This doesn't make the "3 month" claim worthless, but it does make it hard to
fit into a sound bite.

I should know: I'm the co-founder and CEO of the Thinkful, Codecademy's other
online partner in ReskillUSA.

Our company has hired many of our own students and helped hundreds of others
successfully make the transition to truly job-ready engineer.

I've also spent the last decade as a professional software engineer, and
another five years before that writing software. I'm 33 years old. After
coding for half my life I feel I know less than half the craft.

------
beatpanda
I wish we would stop with the fantasy that we can return to the golden age of
Fordism, and instead work on distributing the productivity gains of technology
to reduce all of our working hours.

------
primitivesuave
Even with a great college education in CS and an undying passion for coding,
it took me a year to really _get_ web development. It's easy to learn the
code, and I believe the MOOCs of the world have succeeded in providing great
free resources for learning structural thinking. However, no course can teach
you intuition - engineering intuition is the easiest characteristic to assess
in a job interview and the skill that is most sought after.

------
mtmail
Are they targeting outplacement companies?

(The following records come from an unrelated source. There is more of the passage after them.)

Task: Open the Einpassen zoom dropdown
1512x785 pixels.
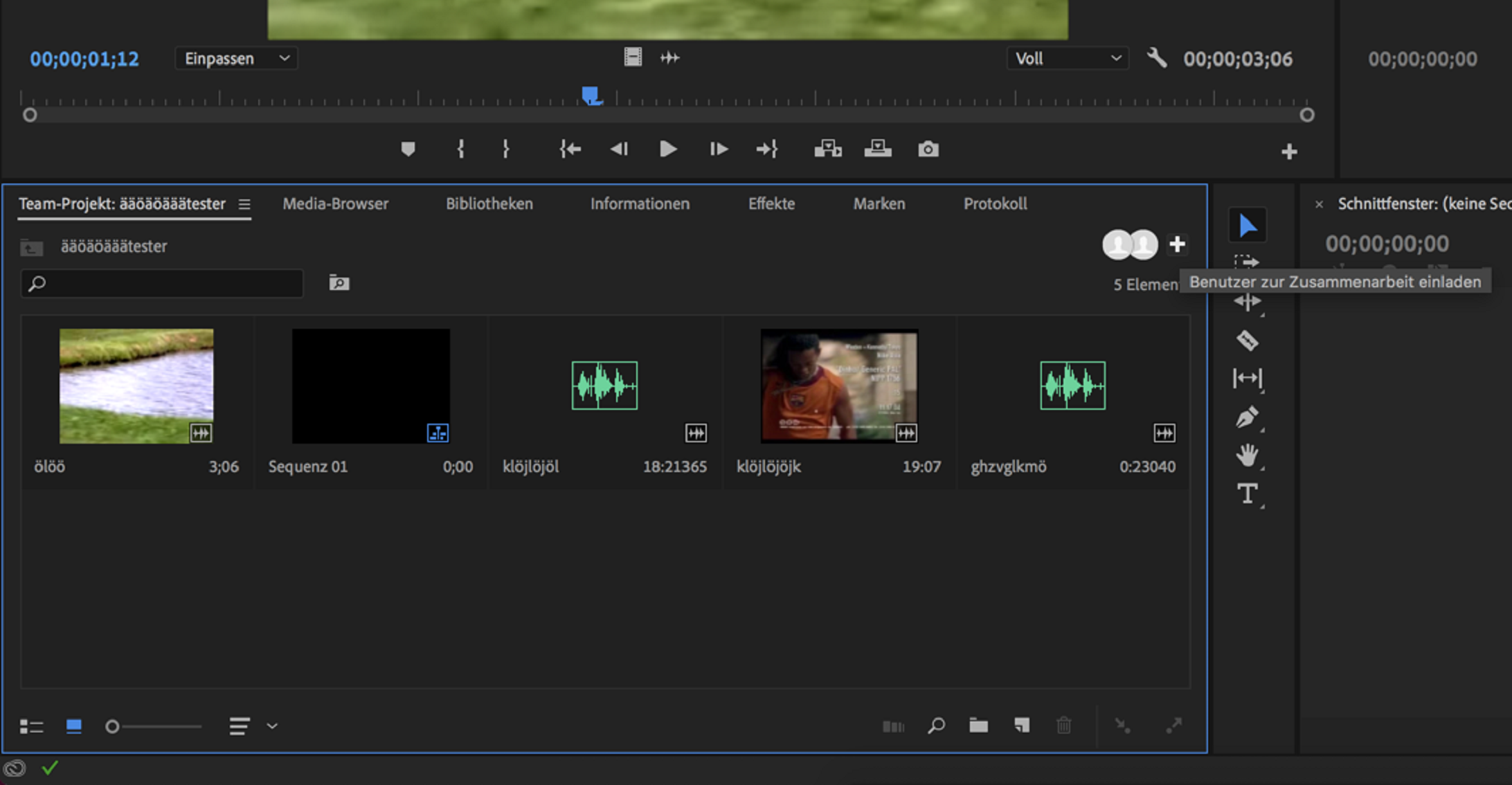Action: tap(236, 59)
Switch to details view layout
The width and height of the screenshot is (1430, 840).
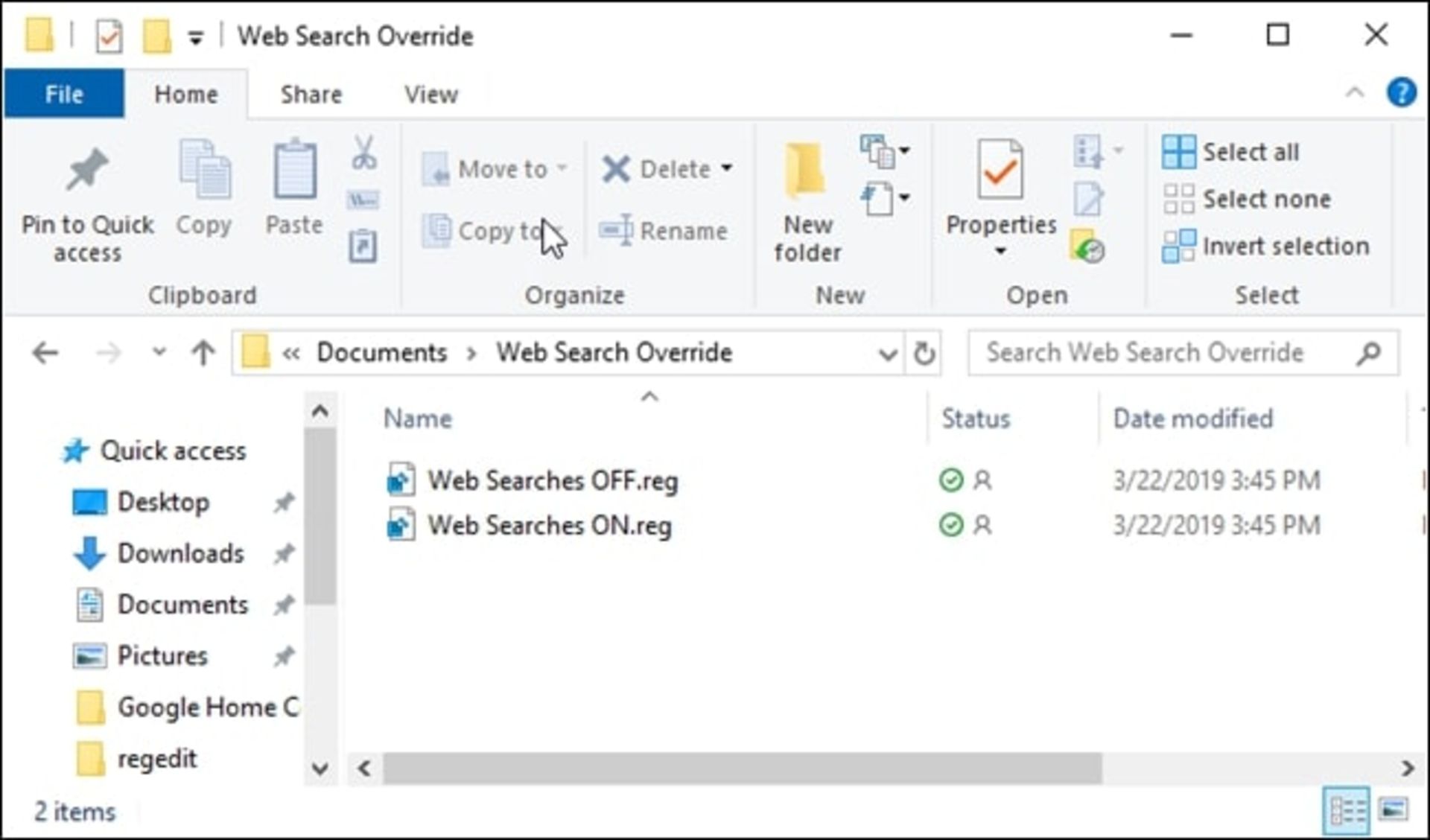click(1347, 809)
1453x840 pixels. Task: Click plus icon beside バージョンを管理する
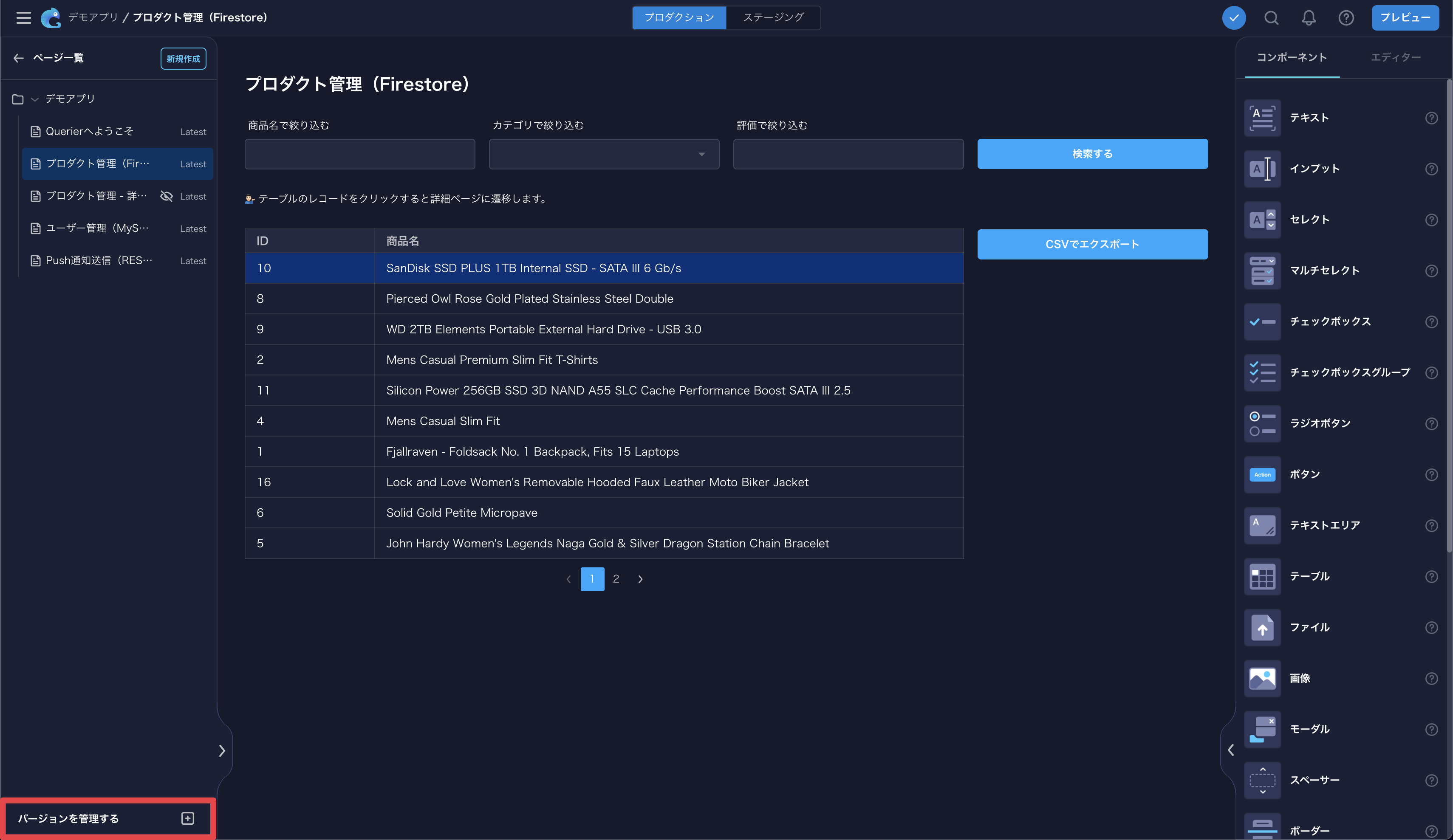click(x=187, y=818)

Microsoft Certification centers used to target job centers. I've been to a
Microsoft training and couldn't believe somebody without understanding of MS
Windows would want to become a certified Windows NT server administrator.
Simple answer: "the job center is paying for the training". Well in this case
it was for soldiers to find jobs in the open market after their 12month
serving time ended.

------
moeedm
Unfortunate domain name.

------
puredemo
$12k seems a bit steep.